Understanding the Apex

Part 3 - Brooke's story.

By Brooke Mason - Surfer

Instagram @brookiemason

Photo: Matt Draper @mattdraperphotography

Photo: Matt Draper @mattdraperphotography

Tasmanian surfer Brooke Mason had been living in Byron and was in the water next to Tadashi Nakahara on the morning of his attack.

Brooke on the morning of Tadashi's attack.

Brooke on the morning of Tadashi's attack.

Tadashi had just got barrelled right in front of me about five minutes before the attack, and I claimed it for him “yewwww!”. He was a super smiley guy and a good surfer I remember thinking he really kicks out his back foot on his turns and that's what I was trying to do.

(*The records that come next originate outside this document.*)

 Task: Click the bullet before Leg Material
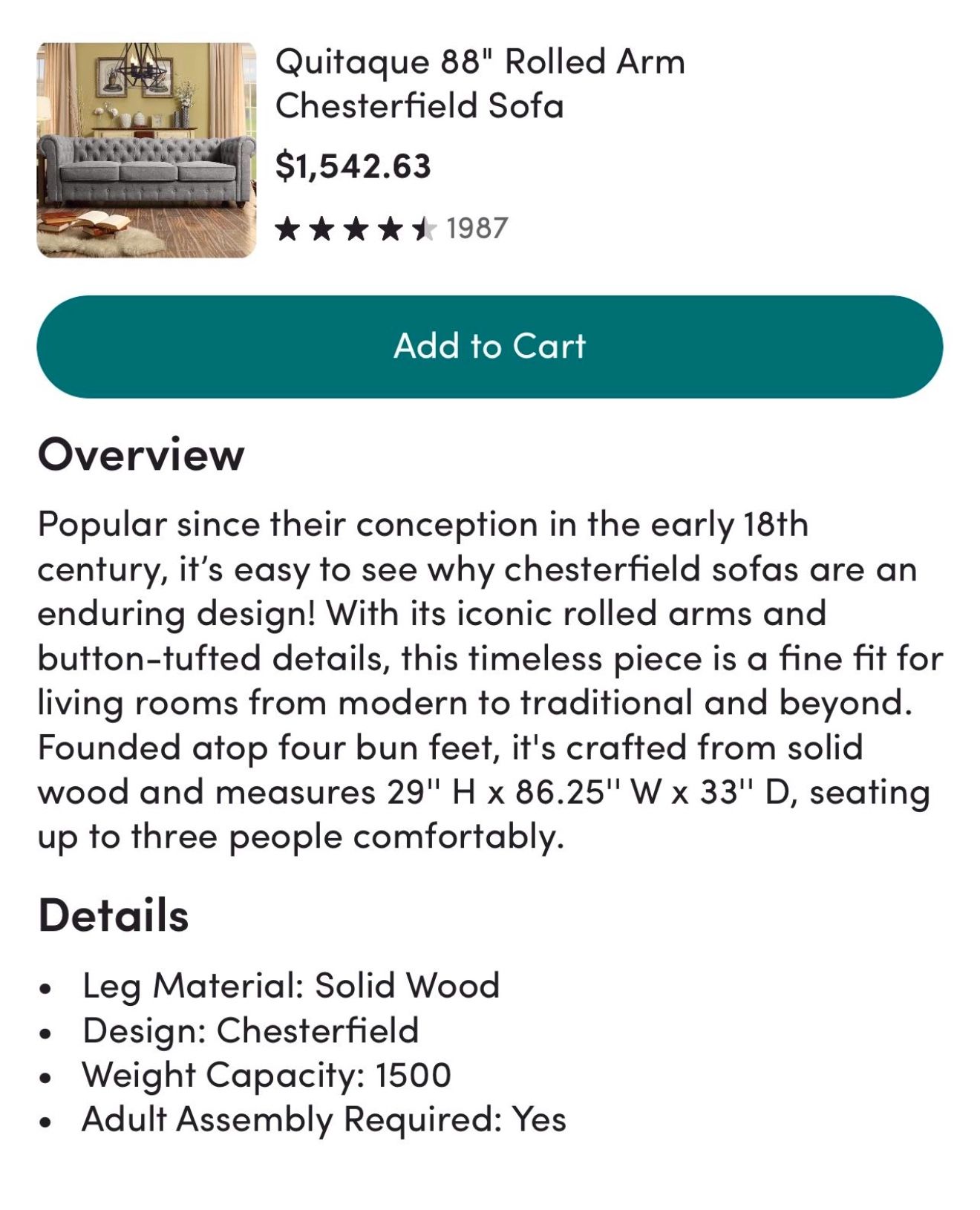point(46,989)
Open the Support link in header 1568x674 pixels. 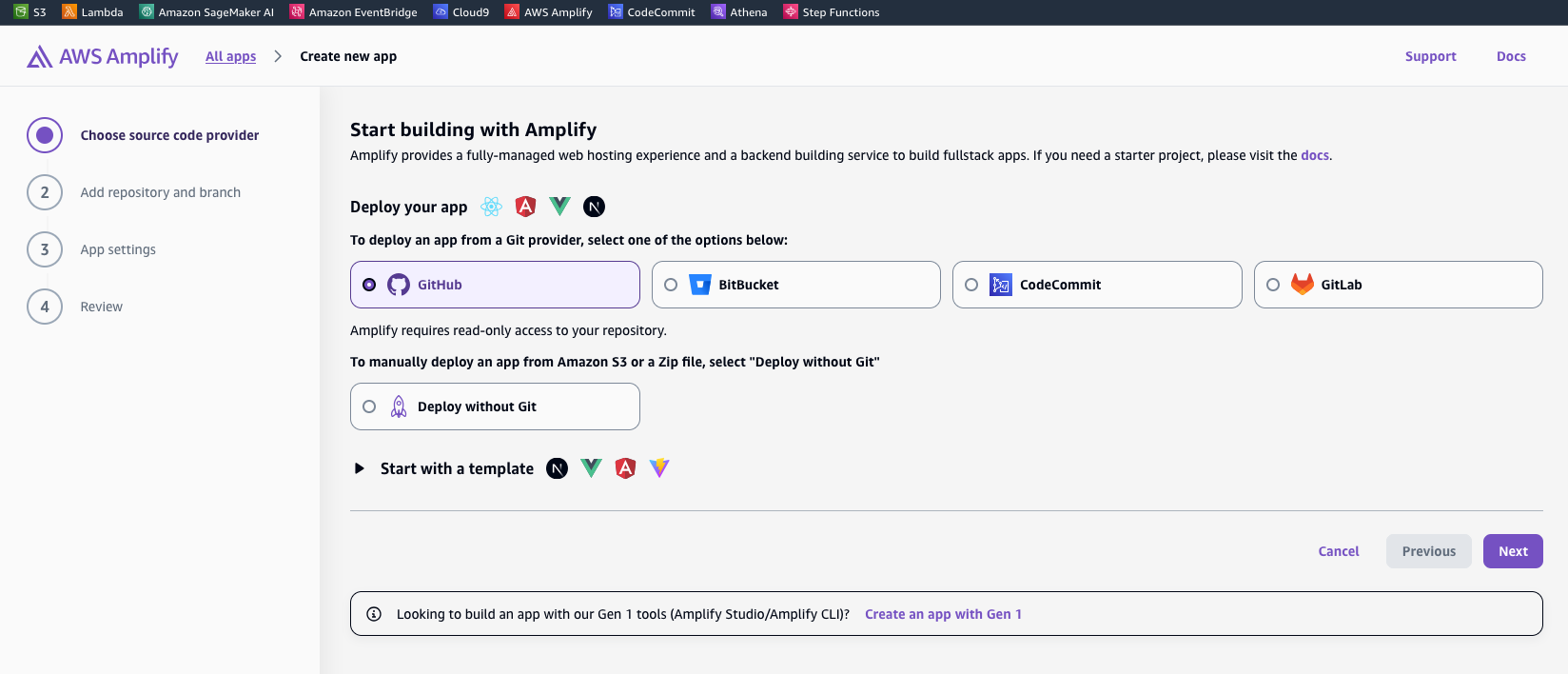(x=1430, y=56)
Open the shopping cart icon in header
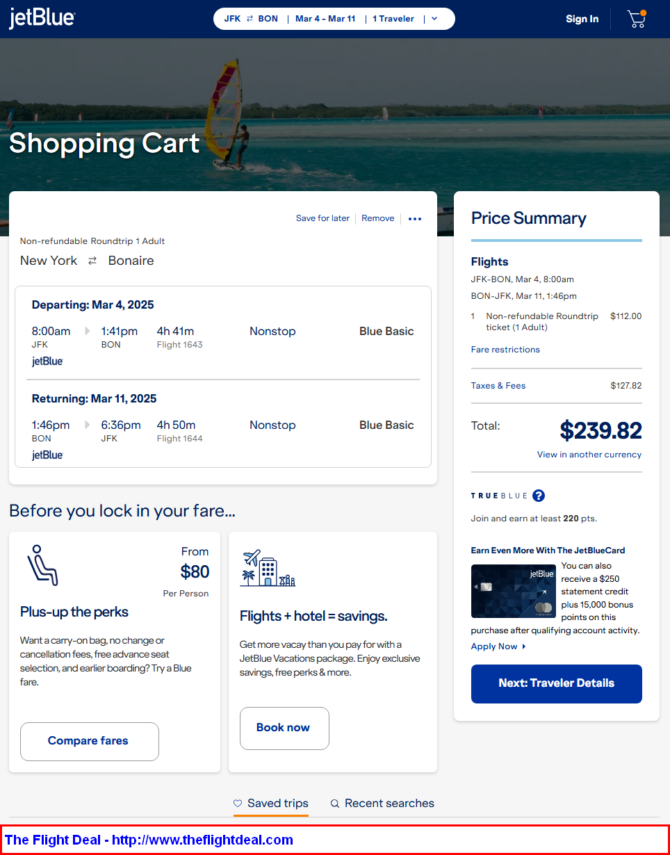 click(637, 19)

It was sunny and super fun, consistent surf with enough waves for everyone and there was hardly anyone out. I was just pinching myself thinking this place is heaven.

I watched Tadashi get dragged under about 20 meters from me, in a lull between the sets…He didn't make a sound just looked shocked and went under. I thought he initially went under for a swim, but his board had gone too and then there was all this blood. I got on my board with my arms and legs up in the air and was frozen to the spot. I told myself “if he comes up I'll go over there” but everything in my body was paralysed and I was just looking at the blood and the bubbles.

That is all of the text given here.